Это были ограниченные, узко мыслящие люди, чьи инертные умы лежали без движения в нелюбопытной безропотности. Их воображение было живым, но не созидательным. Так мало было в Азии арабского искусства, что можно было почти что говорить об его отсутствии, хотя их высшие классы были либеральными покровителями и поддерживали все, что являло талант в архитектуре, или в керамике, или в другом мастерстве среди их соседей и рабов. Не создали они и крупной промышленности: в них не было организованности ума или тела. Они не изобрели ни философских систем, ни сложных мифологий. Они вели свой курс между идолами племени и пещеры. Наименее болезненный из народов, они принимали дар жизни без вопросов, как аксиому. Для них это была вещь неизбежная, узуфрукт[9], закрепленный за человеком, не подлежащий контролю. Самоубийство было делом невозможным, и смерть не была горем.
Это были люди порывов, переворотов, идей, народ индивидуального духа. Их устремления были еще более потрясающими по контрасту со спокойствием повседневности, их великие люди — еще более великими по сравнению с человеческой природой их толпы. Их убеждения были инстинктивными, их действия — интуитивными. Их крупнейшим производством было производство верований: они были почти монополистами в области религий откровения. Три этих попытки выжили среди них; две из них были (в видоизмененных формах) экспортированы несемитским народам. Христианство, переведенное на разнообразные духовные языки — греческий, латинский, тевтонский — завоевало Европу и Америку. Ислам в разных преображенных формах подчинял себе Африку и частично Азию. Это были успехи семитов. Свои неудачи они держали при себе. Края их пустынь были усеяны осколками разбитых верований.
Примечательно, что эти обломки павших религий лежали там, где встречаются пустыня и пашня. Это объясняет происхождение всех этих верований. Они были утверждениями, а не аргументами, поэтому требовали пророка, чтобы установить их. Арабы говорили, что пророков было сорок тысяч; мы имеем сведения, по меньшей мере, о нескольких сотнях. Ни один из них не происходил из пустыни: но их жизнь шла по одному пути. Рождались они в многолюдных местах. Неосознанное страстное стремление толкала их прочь, в пустыню. Там они жили долго или недолго в медитации и отречении от всего физического, и оттуда возвращались со сформулированным в воображении посланием, чтобы проповедовать его своим прежним, теперь колеблющимся, товарищам. Основатели трех великих вер исполнили этот цикл; совпадение их историй оказалось параллельным с историями мириад других несчастных, что потерпели поражение, чье призвание мы не можем считать менее истинным, но время и разочарование не подготовили сухой вязанки душ для их костра. Мыслители города никогда не могли устоять перед зовом Нитрии[10] — не потому, вероятно, что они находили там обиталище Бога, но потому, что в одиночестве они слышали более внятно живое слово, которое принесли с собой.

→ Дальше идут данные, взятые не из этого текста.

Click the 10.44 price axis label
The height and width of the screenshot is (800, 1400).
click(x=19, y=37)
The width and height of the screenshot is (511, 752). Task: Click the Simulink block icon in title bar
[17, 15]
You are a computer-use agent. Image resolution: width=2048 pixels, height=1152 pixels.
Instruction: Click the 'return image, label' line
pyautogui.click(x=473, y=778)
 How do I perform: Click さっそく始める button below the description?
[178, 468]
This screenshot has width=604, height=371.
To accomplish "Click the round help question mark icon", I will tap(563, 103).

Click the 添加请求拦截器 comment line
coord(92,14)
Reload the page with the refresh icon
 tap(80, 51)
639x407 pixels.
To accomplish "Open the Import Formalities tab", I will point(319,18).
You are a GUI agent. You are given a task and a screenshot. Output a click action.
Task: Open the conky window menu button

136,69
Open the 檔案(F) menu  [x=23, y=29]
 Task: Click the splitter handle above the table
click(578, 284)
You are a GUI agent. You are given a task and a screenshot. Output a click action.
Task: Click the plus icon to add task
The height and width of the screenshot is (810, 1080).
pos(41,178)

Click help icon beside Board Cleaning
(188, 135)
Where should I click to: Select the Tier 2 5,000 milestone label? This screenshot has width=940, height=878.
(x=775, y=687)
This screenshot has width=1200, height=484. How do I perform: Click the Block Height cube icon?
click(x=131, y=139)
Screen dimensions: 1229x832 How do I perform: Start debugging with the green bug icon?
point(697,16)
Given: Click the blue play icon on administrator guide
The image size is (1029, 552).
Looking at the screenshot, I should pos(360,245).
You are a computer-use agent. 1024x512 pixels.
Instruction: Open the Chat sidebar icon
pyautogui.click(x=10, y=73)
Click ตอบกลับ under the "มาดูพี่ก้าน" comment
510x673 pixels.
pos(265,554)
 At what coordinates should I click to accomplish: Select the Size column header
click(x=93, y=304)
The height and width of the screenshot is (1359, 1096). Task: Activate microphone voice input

Общим основанием всех семитских верований, победивших или павших, была постоянно присутствующая в них идея ничтожества мира. Их глубокое отторжение от материи вело их к проповеди наготы, отречения, нищеты; и атмосфера этого измышления безжалостно подавляла умы в пустыне. Первое понятие об этом чувстве разреженной чистоты было мне дано в прежние годы, когда мы забрались далеко от извилистых равнин северной Сирии к развалинам римского периода, которые арабы считали дворцом, выстроенным в пустыне приграничным принцем для своей королевы. Глина для этого здания, как говорили, была для вящей роскоши замешена не на воде, а на драгоценных цветочных маслах. Мои проводники, принюхиваясь, как собаки, вели меня из одной разрушенной комнаты в другую, приговаривая: «это жасмин, это фиалка, это роза».
Но, наконец, Дахум увлек меня за собой: «Пойдем, узнаешь самый сладкий запах», — и мы пошли в главное помещение с зияющими оконными отверстиями на восточной стороне, и там пили раскрытыми ртами бессильный, чистый, ровный ветер пустыни, трепещущий рядом. Это медленное дуновение рождалось где-то за далеким Евфратом и тянулось через множество дней и ночей вдоль сухой травы до первой преграды, рукотворных стен нашего разрушенного дворца. Казалось, оно лениво бродило вокруг них, лепеча по-детски. «Это, — сказали они мне, — лучше всего: у него нет запаха». Мои арабы отворачивались от ароматов и роскоши, выбирая вещи, в которых человечество не имело доли и не участвовало.